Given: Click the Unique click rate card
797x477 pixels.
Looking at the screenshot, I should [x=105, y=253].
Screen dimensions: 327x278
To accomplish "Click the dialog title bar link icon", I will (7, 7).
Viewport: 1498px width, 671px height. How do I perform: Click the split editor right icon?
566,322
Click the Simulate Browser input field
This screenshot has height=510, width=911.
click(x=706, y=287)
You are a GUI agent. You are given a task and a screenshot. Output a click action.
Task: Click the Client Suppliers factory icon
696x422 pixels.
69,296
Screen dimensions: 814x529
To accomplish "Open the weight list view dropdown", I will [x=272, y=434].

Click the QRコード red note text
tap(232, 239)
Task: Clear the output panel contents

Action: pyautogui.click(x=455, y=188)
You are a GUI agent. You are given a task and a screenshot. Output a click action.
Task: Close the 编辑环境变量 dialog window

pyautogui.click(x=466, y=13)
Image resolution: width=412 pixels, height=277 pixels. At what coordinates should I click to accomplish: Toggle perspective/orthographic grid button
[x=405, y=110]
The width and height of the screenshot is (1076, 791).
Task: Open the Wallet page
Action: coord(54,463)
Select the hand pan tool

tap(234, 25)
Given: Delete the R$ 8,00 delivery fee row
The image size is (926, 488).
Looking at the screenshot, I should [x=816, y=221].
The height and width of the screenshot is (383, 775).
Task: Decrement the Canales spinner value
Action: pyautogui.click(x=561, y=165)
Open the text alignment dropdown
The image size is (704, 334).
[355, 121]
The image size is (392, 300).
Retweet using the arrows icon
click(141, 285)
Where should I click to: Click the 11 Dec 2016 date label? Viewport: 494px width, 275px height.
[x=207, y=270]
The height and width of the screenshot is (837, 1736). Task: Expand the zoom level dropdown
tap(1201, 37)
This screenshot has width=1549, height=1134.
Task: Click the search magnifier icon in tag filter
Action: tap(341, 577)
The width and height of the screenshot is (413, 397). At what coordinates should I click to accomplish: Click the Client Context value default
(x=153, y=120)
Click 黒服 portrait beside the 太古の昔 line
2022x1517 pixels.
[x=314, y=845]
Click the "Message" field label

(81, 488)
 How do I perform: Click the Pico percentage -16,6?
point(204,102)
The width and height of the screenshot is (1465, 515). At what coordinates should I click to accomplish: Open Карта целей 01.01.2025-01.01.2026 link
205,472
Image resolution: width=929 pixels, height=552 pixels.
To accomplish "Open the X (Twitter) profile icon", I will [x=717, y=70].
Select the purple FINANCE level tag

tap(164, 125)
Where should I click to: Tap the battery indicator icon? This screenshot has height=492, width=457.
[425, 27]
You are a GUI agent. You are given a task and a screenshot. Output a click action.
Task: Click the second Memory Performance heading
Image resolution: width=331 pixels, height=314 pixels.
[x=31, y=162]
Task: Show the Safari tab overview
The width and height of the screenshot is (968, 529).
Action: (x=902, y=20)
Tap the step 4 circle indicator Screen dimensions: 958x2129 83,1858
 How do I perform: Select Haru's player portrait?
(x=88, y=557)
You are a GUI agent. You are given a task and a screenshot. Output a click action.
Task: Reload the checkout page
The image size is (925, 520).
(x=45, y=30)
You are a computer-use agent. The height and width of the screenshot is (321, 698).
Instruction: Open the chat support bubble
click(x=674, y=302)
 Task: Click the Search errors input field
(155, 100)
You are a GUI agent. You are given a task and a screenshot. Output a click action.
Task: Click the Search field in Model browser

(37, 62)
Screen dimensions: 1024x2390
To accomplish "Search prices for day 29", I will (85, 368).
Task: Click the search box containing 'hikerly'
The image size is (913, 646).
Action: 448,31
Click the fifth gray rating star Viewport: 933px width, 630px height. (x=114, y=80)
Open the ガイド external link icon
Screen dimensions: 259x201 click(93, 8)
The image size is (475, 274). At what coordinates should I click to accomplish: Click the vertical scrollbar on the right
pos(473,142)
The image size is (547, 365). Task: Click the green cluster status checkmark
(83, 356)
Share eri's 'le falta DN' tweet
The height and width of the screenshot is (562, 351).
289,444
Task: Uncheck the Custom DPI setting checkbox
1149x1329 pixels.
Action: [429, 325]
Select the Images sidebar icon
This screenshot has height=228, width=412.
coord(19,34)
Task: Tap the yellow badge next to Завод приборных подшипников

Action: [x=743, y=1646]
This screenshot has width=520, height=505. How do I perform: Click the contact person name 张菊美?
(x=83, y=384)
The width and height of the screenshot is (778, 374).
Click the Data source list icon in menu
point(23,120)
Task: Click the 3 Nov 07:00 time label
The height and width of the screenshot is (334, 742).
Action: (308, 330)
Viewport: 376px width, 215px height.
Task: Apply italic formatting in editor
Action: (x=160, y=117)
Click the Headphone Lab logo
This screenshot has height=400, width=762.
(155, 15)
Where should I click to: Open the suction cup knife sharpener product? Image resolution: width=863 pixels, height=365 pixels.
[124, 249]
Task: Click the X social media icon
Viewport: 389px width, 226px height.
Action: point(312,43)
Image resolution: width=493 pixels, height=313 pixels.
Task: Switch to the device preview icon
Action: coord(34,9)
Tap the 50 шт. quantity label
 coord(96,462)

**What is needed:** Reproduce each of the records word for word.

**Expected answer:**
Given: Click the Unique click rate card
797x477 pixels.
Looking at the screenshot, I should [x=105, y=253].
Screen dimensions: 327x278
To accomplish "Click the dialog title bar link icon", I will (7, 7).
Viewport: 1498px width, 671px height. How do I perform: Click the split editor right icon?
566,322
Click the Simulate Browser input field
This screenshot has height=510, width=911.
click(x=706, y=287)
You are a GUI agent. You are given a task and a screenshot. Output a click action.
Task: Click the Client Suppliers factory icon
696x422 pixels.
69,296
Screen dimensions: 814x529
To accomplish "Open the weight list view dropdown", I will [x=272, y=434].

Click the QRコード red note text
tap(232, 239)
Task: Clear the output panel contents

Action: pyautogui.click(x=455, y=188)
You are a GUI agent. You are given a task and a screenshot. Output a click action.
Task: Close the 编辑环境变量 dialog window

pyautogui.click(x=466, y=13)
Image resolution: width=412 pixels, height=277 pixels. At what coordinates should I click to accomplish: Toggle perspective/orthographic grid button
[x=405, y=110]
The width and height of the screenshot is (1076, 791).
Task: Open the Wallet page
Action: coord(54,463)
Select the hand pan tool

tap(234, 25)
Given: Delete the R$ 8,00 delivery fee row
The image size is (926, 488).
Looking at the screenshot, I should [x=816, y=221].
The height and width of the screenshot is (383, 775).
Task: Decrement the Canales spinner value
Action: pyautogui.click(x=561, y=165)
Open the text alignment dropdown
The image size is (704, 334).
[355, 121]
The image size is (392, 300).
Retweet using the arrows icon
click(141, 285)
Where should I click to: Click the 11 Dec 2016 date label? Viewport: 494px width, 275px height.
[x=207, y=270]
The height and width of the screenshot is (837, 1736). Task: Expand the zoom level dropdown
tap(1201, 37)
This screenshot has width=1549, height=1134.
Task: Click the search magnifier icon in tag filter
Action: tap(341, 577)
The width and height of the screenshot is (413, 397). At what coordinates should I click to accomplish: Click the Client Context value default
(x=153, y=120)
Click 黒服 portrait beside the 太古の昔 line
2022x1517 pixels.
[x=314, y=845]
Click the "Message" field label

(81, 488)
 How do I perform: Click the Pico percentage -16,6?
point(204,102)
The width and height of the screenshot is (1465, 515). At what coordinates should I click to accomplish: Open Карта целей 01.01.2025-01.01.2026 link
205,472
Image resolution: width=929 pixels, height=552 pixels.
To accomplish "Open the X (Twitter) profile icon", I will [x=717, y=70].
Select the purple FINANCE level tag

tap(164, 125)
Where should I click to: Tap the battery indicator icon? This screenshot has height=492, width=457.
[425, 27]
You are a GUI agent. You are given a task and a screenshot. Output a click action.
Task: Click the second Memory Performance heading
Image resolution: width=331 pixels, height=314 pixels.
[x=31, y=162]
Task: Show the Safari tab overview
The width and height of the screenshot is (968, 529).
Action: (x=902, y=20)
Tap the step 4 circle indicator Screen dimensions: 958x2129 83,1858
 How do I perform: Select Haru's player portrait?
(x=88, y=557)
You are a GUI agent. You are given a task and a screenshot. Output a click action.
Task: Reload the checkout page
The image size is (925, 520).
(x=45, y=30)
You are a computer-use agent. The height and width of the screenshot is (321, 698).
Instruction: Open the chat support bubble
click(x=674, y=302)
 Task: Click the Search errors input field
(155, 100)
You are a GUI agent. You are given a task and a screenshot. Output a click action.
Task: Click the Search field in Model browser

(37, 62)
Screen dimensions: 1024x2390
To accomplish "Search prices for day 29", I will (85, 368).
Task: Click the search box containing 'hikerly'
The image size is (913, 646).
Action: 448,31
Click the fifth gray rating star Viewport: 933px width, 630px height. (x=114, y=80)
Open the ガイド external link icon
Screen dimensions: 259x201 click(93, 8)
The image size is (475, 274). At what coordinates should I click to accomplish: Click the vertical scrollbar on the right
pos(473,142)
The image size is (547, 365). Task: Click the green cluster status checkmark
(83, 356)
Share eri's 'le falta DN' tweet
The height and width of the screenshot is (562, 351).
289,444
Task: Uncheck the Custom DPI setting checkbox
1149x1329 pixels.
Action: [429, 325]
Select the Images sidebar icon
This screenshot has height=228, width=412.
coord(19,34)
Task: Tap the yellow badge next to Завод приборных подшипников

Action: [x=743, y=1646]
This screenshot has width=520, height=505. How do I perform: Click the contact person name 张菊美?
(x=83, y=384)
The width and height of the screenshot is (778, 374).
Click the Data source list icon in menu
point(23,120)
Task: Click the 3 Nov 07:00 time label
The height and width of the screenshot is (334, 742).
Action: (308, 330)
Viewport: 376px width, 215px height.
Task: Apply italic formatting in editor
Action: (x=160, y=117)
Click the Headphone Lab logo
This screenshot has height=400, width=762.
(155, 15)
Where should I click to: Open the suction cup knife sharpener product? Image resolution: width=863 pixels, height=365 pixels.
[124, 249]
Task: Click the X social media icon
Viewport: 389px width, 226px height.
Action: point(312,43)
Image resolution: width=493 pixels, height=313 pixels.
Task: Switch to the device preview icon
Action: coord(34,9)
Tap the 50 шт. quantity label
 coord(96,462)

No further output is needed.